──────── Excerpted text
[Top][All Lists]
[Date Prev][Date Next][Thread Prev][Thread Next][Date Index][Thread Index]
[PATCH] Plug race in parallel autotest.
From: |
Eric Blake |
Subject: |
[PATCH] Plug race in parallel autotest. |
Date: |
Tue, 20 Jul 2010 21:36:54 -0600 |
* lib/autotest/general.m4 (AT_INIT) <Fifo job dispatcher>: Track
two fds to fifo in parent, to avoid race where parent can see EOF
before child opens fifo. Avoid any atomicity problems with tokens
larger than one byte.
* NEWS: Document the bug fix.
Signed-off-by: Eric Blake <address@hidden>
---
Here's the final patch.
ChangeLog | 10 ++++++++++
NEWS | 5 +++++
lib/autotest/general.m4 | 29 ++++++++++++++++++++---------
3 files changed, 35 insertions(+), 9 deletions(-)
diff --git a/ChangeLog b/ChangeLog
index 1a62089..e9146c3 100644
--- a/ChangeLog
+++ b/ChangeLog
@@ -1,3 +1,13 @@
+2010-07-20 Paul Eggert <address@hidden>
+ and Eric Blake <address@hidden>
+
+ Plug race in parallel autotest.
+ * lib/autotest/general.m4 (AT_INIT) <Fifo job dispatcher>: Track
+ two fds to fifo in parent, to avoid race where parent can see EOF
+ before child opens fifo. Avoid any atomicity problems with tokens
+ larger than one byte.
+ * NEWS: Document the bug fix.
+
2010-07-20 Eric Blake <address@hidden>
Another empty argument through expr workaround.
diff --git a/NEWS b/NEWS
index e8fcd3d..e2ae2a7 100644
--- a/NEWS
+++ b/NEWS
@@ -20,6 +20,11 @@ GNU Autoconf NEWS - User visible changes.
** autoreconf passes warning flags to new enough versions of aclocal.
+** Running an Autotest testsuite in parallel mode no longer triggers a
+ race condition that could cause the testsuite run to end early,
+ fixing a sporadic failure in autoconf's own testsuite. Bug present
+ since introduction of parallel tests in 2.63b.
────────────────
──────── Data section
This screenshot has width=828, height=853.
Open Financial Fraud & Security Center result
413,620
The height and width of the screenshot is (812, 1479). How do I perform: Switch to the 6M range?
────────────────
• Given exercise 1: According to the parallel autotest patch email, why does the parent now keep two file descriptors to the fifo?
• Given exercise 2: In the parallel autotest patch email, turn the NEWS paragraph that begins "Running an Autotest testsuite in parallel mode" into a short bulleted list that keeps its main facts.
• Given exercise 3: Carry on writing the parallel autotest patch email from the point where it stops.
The listing has no connection to the parallel autotest patch email.

• Written reply 1: It keeps two file descriptors to prevent a race. Without them, the parent could see EOF before the child has opened the fifo.

• Written reply 2:
- Running an Autotest testsuite in parallel mode no longer sets off a race condition.
- That race could make the testsuite run end early.
- The fix ends a sporadic failure in autoconf's own testsuite.
- The bug had been there since parallel tests were added in 2.63b.

• Written reply 3:
+
* Major changes in Autoconf 2.66 (2010-07-02) [stable]
Released by Eric Blake, based on git versions 2.65.*.
diff --git a/lib/autotest/general.m4 b/lib/autotest/general.m4
index e27d601..f328ef4 100644
--- a/lib/autotest/general.m4
+++ b/lib/autotest/general.m4
@@ -959,7 +959,10 @@ export PATH
# Setting up the FDs.
m4_define([AS_MESSAGE_LOG_FD], [5])
-m4_define([AT_JOB_FIFO_FD], [6])
+dnl The parent needs two fds to the same fifo, otherwise, there is a race
+dnl where the parent can read the fifo before a child opens it for writing
+m4_define([AT_JOB_FIFO_IN_FD], [6])
+m4_define([AT_JOB_FIFO_OUT_FD], [7])
[#] AS_MESSAGE_LOG_FD is the log file. Not to be overwritten if `-d'.
if $at_debug_p; then
at_suite_log=/dev/null
@@ -1376,7 +1379,14 @@ dnl avoid all the status output by the shell.
(
# Start one test group.
$at_job_control_off
- exec AT_JOB_FIFO_FD>"$at_job_fifo"
+dnl First child must open the fifo to avoid blocking parent; all other
+dnl children inherit it already opened from the parent.
+ if $at_first; then
+ exec AT_JOB_FIFO_OUT_FD>"$at_job_fifo"
+ else
+dnl Children do not need parent's copy of fifo.
+ exec AT_JOB_FIFO_IN_FD<&-
+ fi
dnl When a child receives PIPE, be sure to write back the token,
dnl so the master does not hang waiting for it.
dnl errexit and xtrace should not be set in this shell instance,
@@ -1386,7 +1396,7 @@ dnl optimize away the _AT_CHECK subshell, so normalize
here.
dnl Ignore PIPE signals that stem from writing back the token.
trap "" PIPE
echo stop > "$at_stop_file"
- echo token >&AT_JOB_FIFO_FD
+ echo >&AT_JOB_FIFO_OUT_FD
dnl Do not reraise the default PIPE handler.
dnl It wreaks havoc with ksh, see above.
dnl trap - 13
@@ -1395,26 +1405,27 @@ dnl kill -13 $$
at_fn_group_prepare
if cd "$at_group_dir" &&
at_fn_test $at_group &&
- . "$at_test_source" # AT_JOB_FIFO_FD>&-
+ . "$at_test_source" [#] AT_JOB_FIFO_OUT_FD>&-
then :; else
AS_WARN([unable to parse test group: $at_group])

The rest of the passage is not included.